Kenapa malam Nisfu Syaban tidak seistimewa itu? Karena, dalil-dalil tentang hari Nisfu Syaban lemah, bahkan terbilang hadis dusta. Sehingga, apabila kita sebagai umat muslim mempercayainya dan melakukan ibadah-ibadah yang dianjurkan dalam dalil tersebut khusus untuk mengistimewakan Nisfu Syaban, maka kita telah melakukan bidah.
Nisfu Syaban
Nisfu Syaban adalah kata majemuk yang diambil dari kata bahasa Arab, nisfu dan sya’ban. Nisfu berarti telah mencapai tengah-tengah atau setengah. Sementara Sya’ban berarti bulan Syaban atau bulan ke-8 dalam kalender Hijriah. Jadi, Nisfu Syaban adalah pertengahan atau tengah-tengah bulan Sya’ban tahun Hijirah.
Di antara bidah yang biasa dilakukan oleh banyak orang ialah mengistimewakan malam Nisfu Syaban dengan menggelar peringatan tertentu dan mengkhususkan amalan-amalan tertentu. Misalnya, salat sunah beratus-ratus rakaat dan menjalankan puasa khusus Nisfu Syaban.
Padahal, tidak ada satupun dalil yang dapat dijadikan sandaran untuk kegiatan tersebut. Ada hadis-hadis tentang fadhilah malam Nisfu Syaban, tetapi hadis tersebut daif (lemah), sehingga tidak dapat dijadikan landasan. Adapun hadis-hadis yang berkenaan dengan keutamaan salat pada Nisfu Syaban adalah maudhu’ (dusta).
Awal Mula Nisfu Syaban Jadi ‘Istimewa’
Ibnu Rajab dalam bukunya yang berjudul Lathaiful Ma’arif, menerangkan bahwa para Tabiin dari negeri Syam–Khalid bin Ma’daan, Makhul, dan lainnya–pernah mengagung-agungkan ritual ibadah di malam Nisfu Syaban. Kemudian, orang-orang pun mengambil keutamaan dan pengagungan itu dari para Tabiin.
Manakala ritual Nisfu Syaban ini tersebar ke penjuru dunia, berselisihlah kaum muslimin. Ada yang menerima dan menyetujuinya, tetapi ada pula yang mengingkarinya. Golongan yang menerima adalah ulama mazhab Basrah dan lainnya, sedang golongan yang mengingkarinya adalah mayoritas ulama Hijaz (Saudi Arabia). Para ulama Hijaz sepakat bahwa perbuatan tersebut adalah bidah.
--*--
(MASALAH): Tolong lanjutkan tulisan tentang malam Nisfu Syaban di atas, mulai tepat setelah kalimat terakhirnya.

(BAGIAN DATA):
--*--
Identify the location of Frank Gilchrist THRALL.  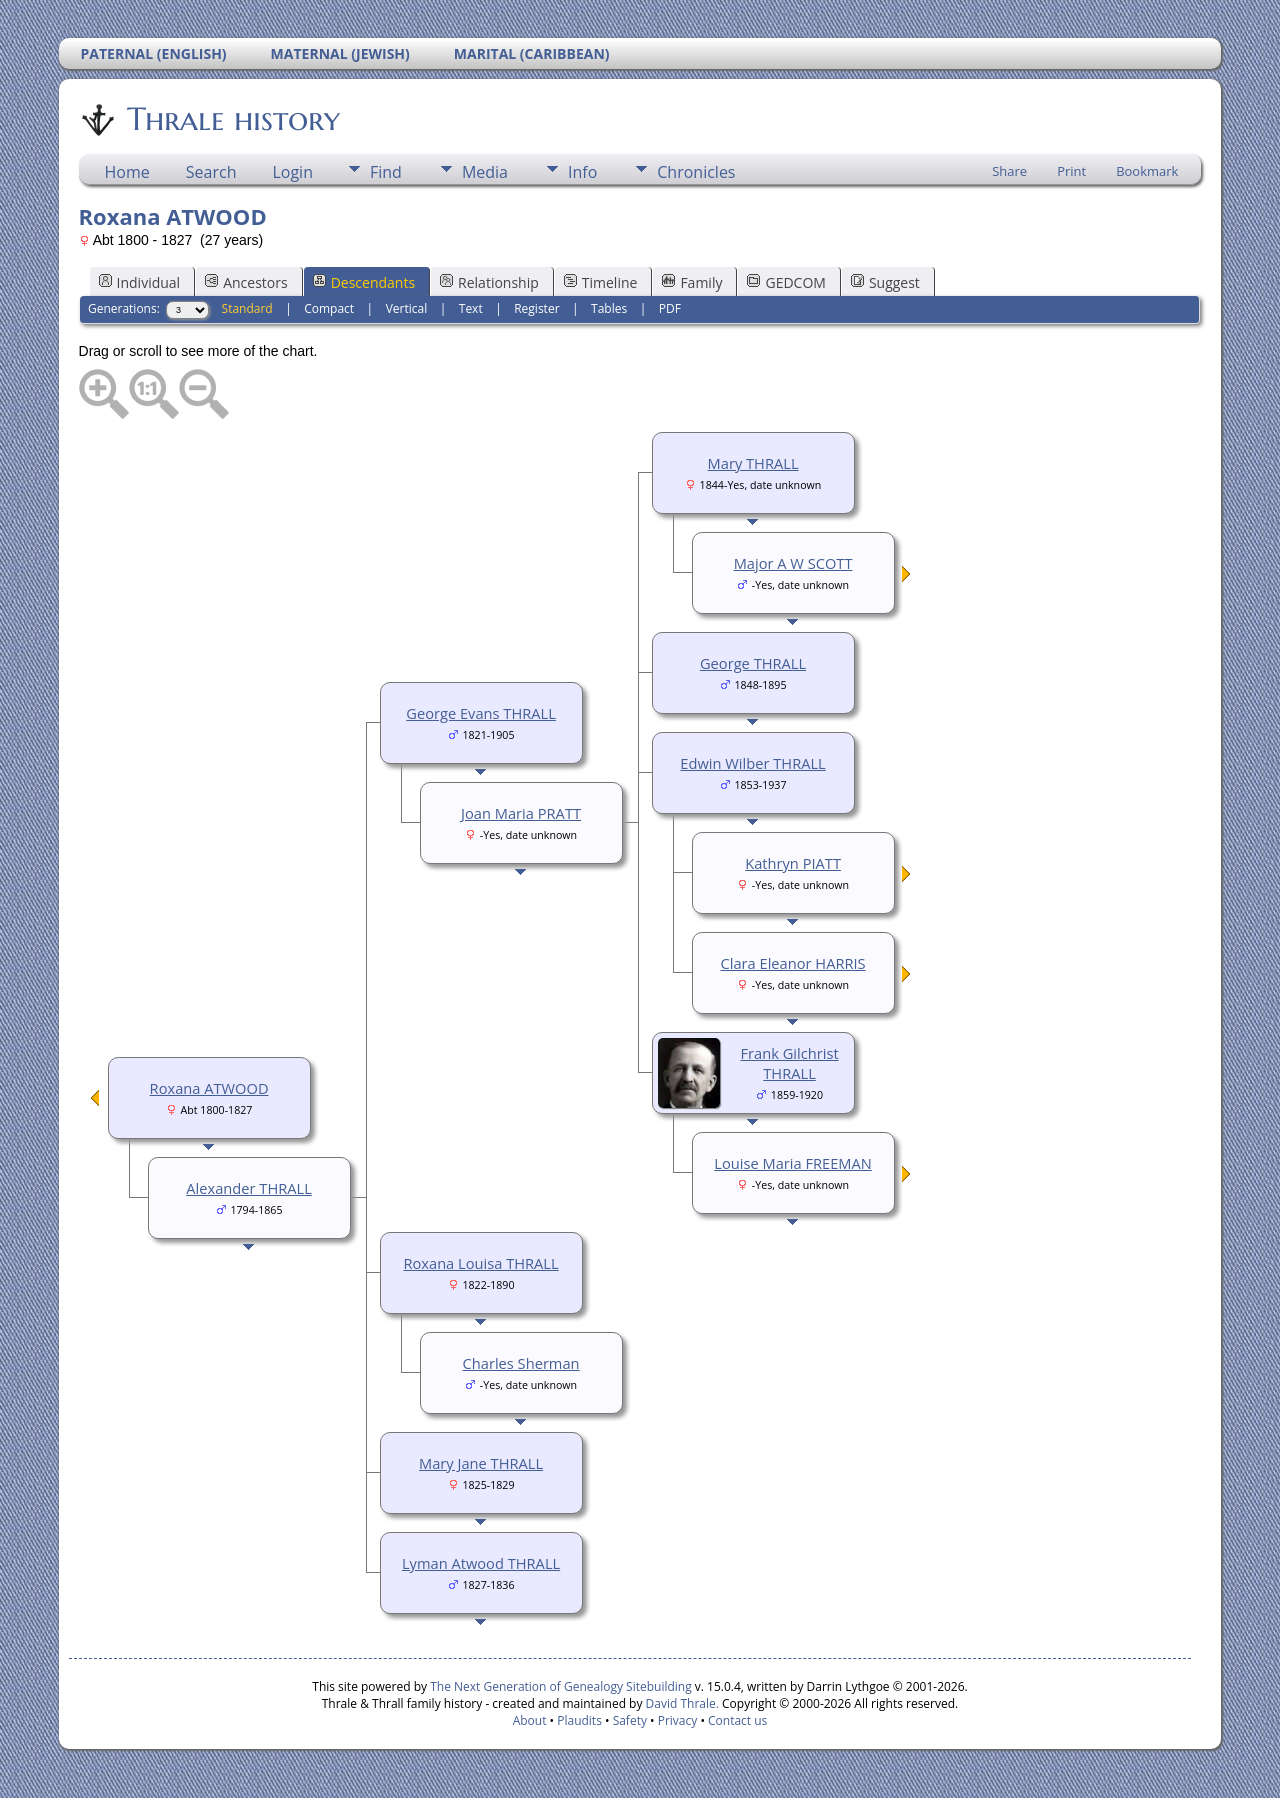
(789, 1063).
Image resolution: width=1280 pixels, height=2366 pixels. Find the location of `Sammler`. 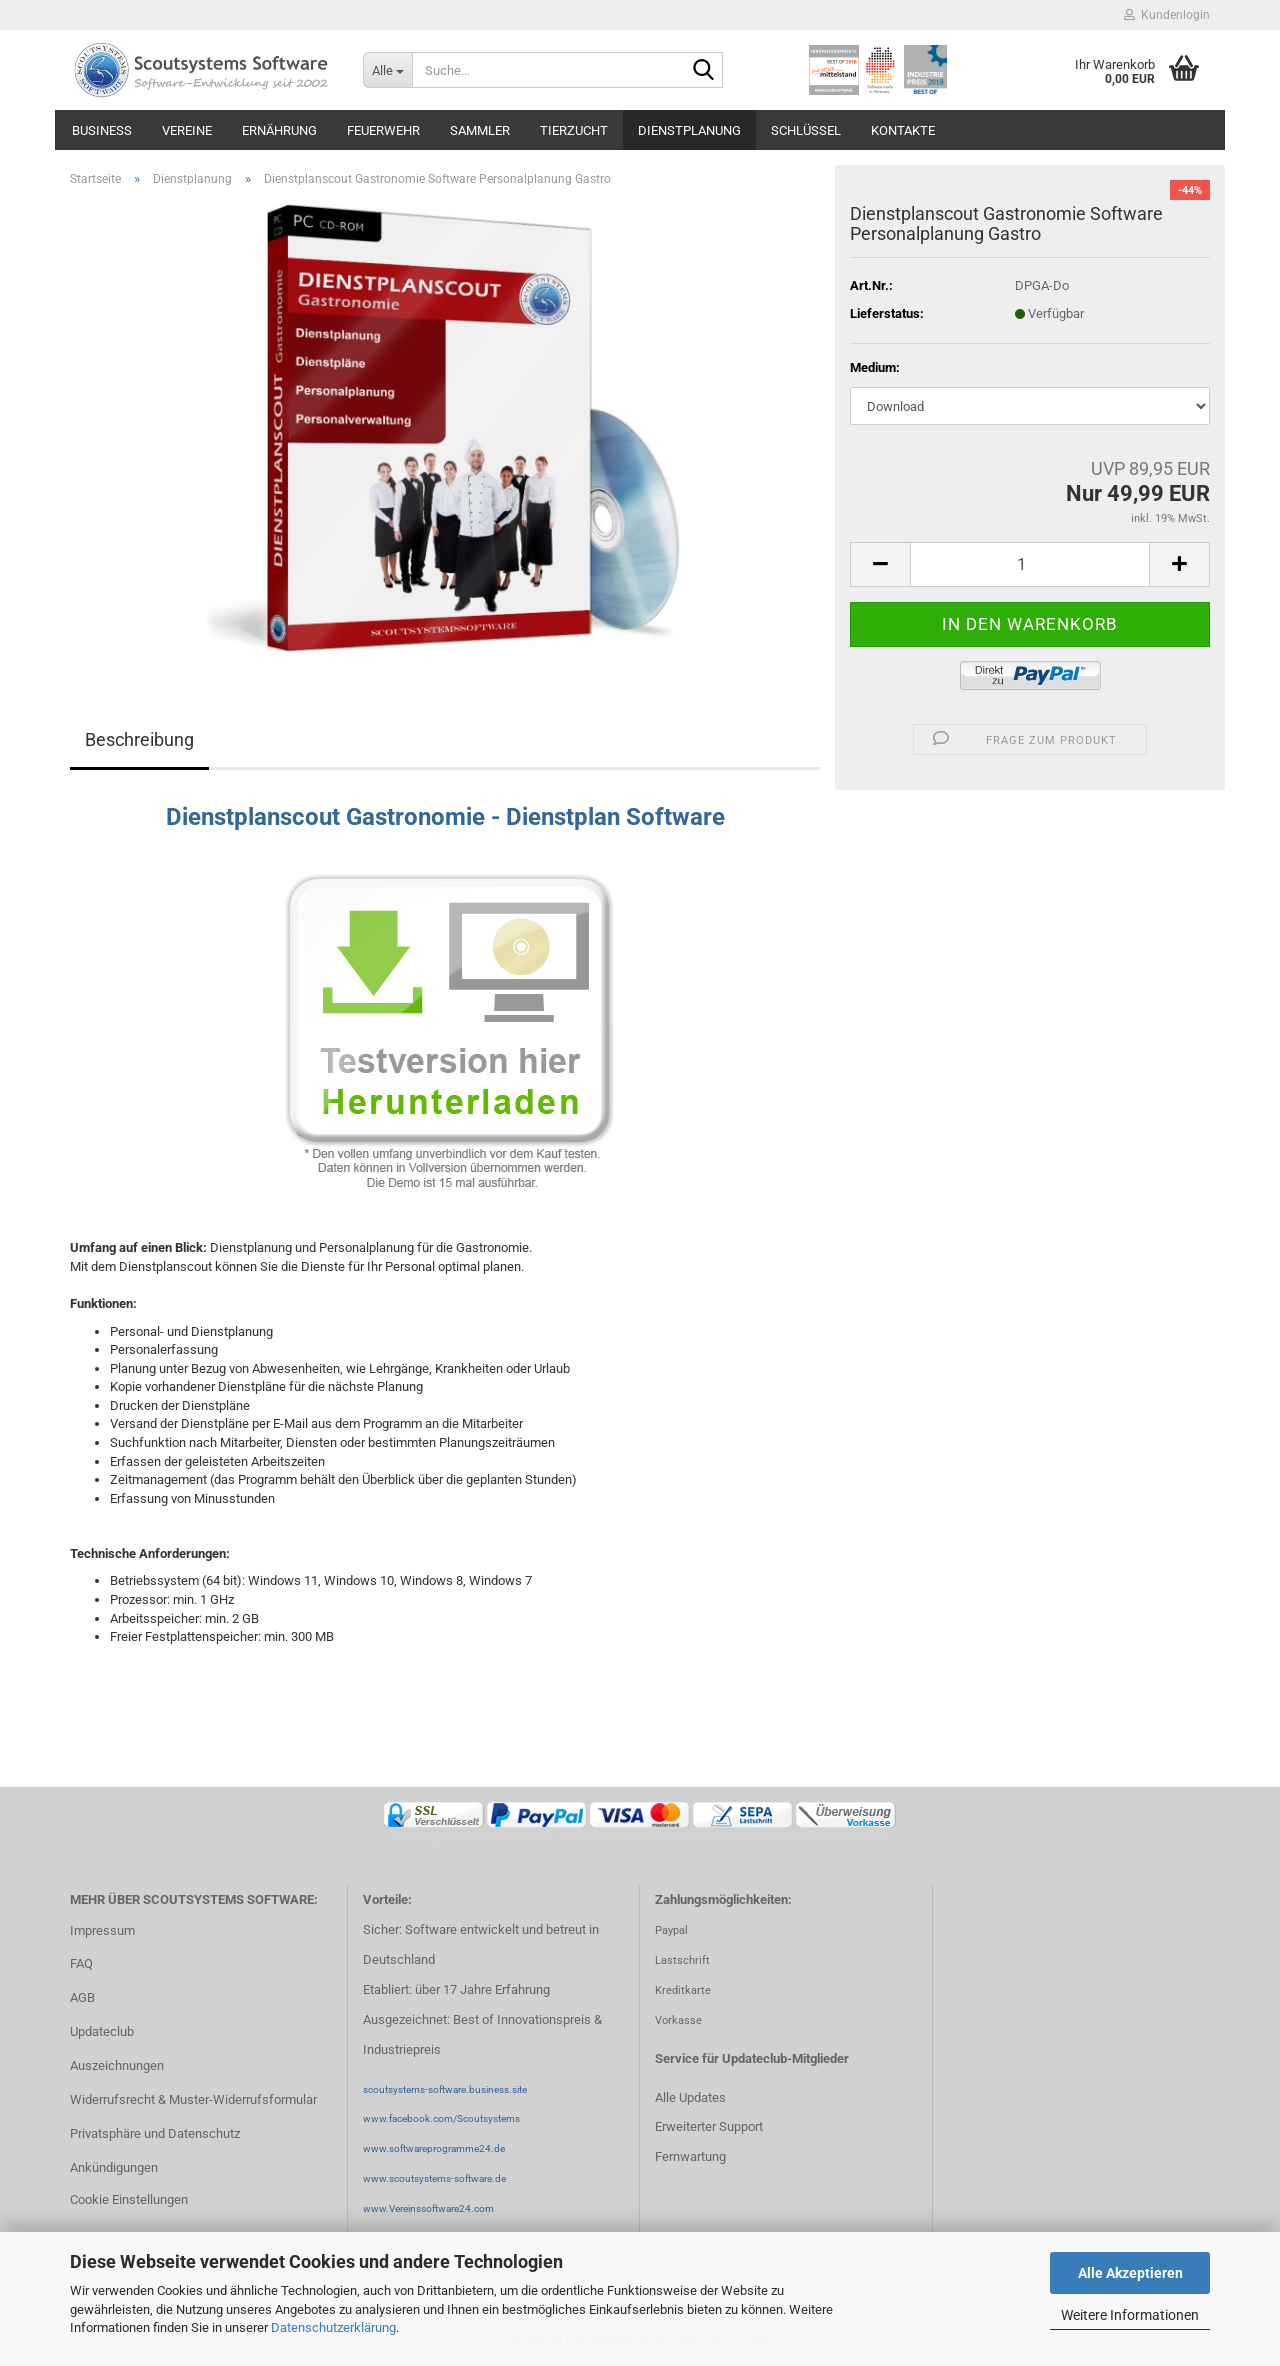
--*--
(HASIL):
Ibnu Rajab menjelaskan bahwa ada dua riwayat yang menjadi sebab diperingatinya malam Nisfu Syaban. Riwayat tersebut menerangkan tentang dua malam hari raya, yakni malam Hari Raya Idulfitri dan Hari Raya Iduladha. Satu riwayat berpendapat bahwa memperingati dua malam hari raya beramai-ramai (berjemaah) tidak disunahkan, karena hal ini tidak pernah dikerjakan oleh Nabi Muhammad Saw dan para Sahabat. Sementara, riwayat yang lain berpendapat bahwa memperingati malam tersebut disunahkan. Karena, Abdurrahman bin Yazid bin Aswad pernah mengerjakannya, dan ia adalah Tabiin.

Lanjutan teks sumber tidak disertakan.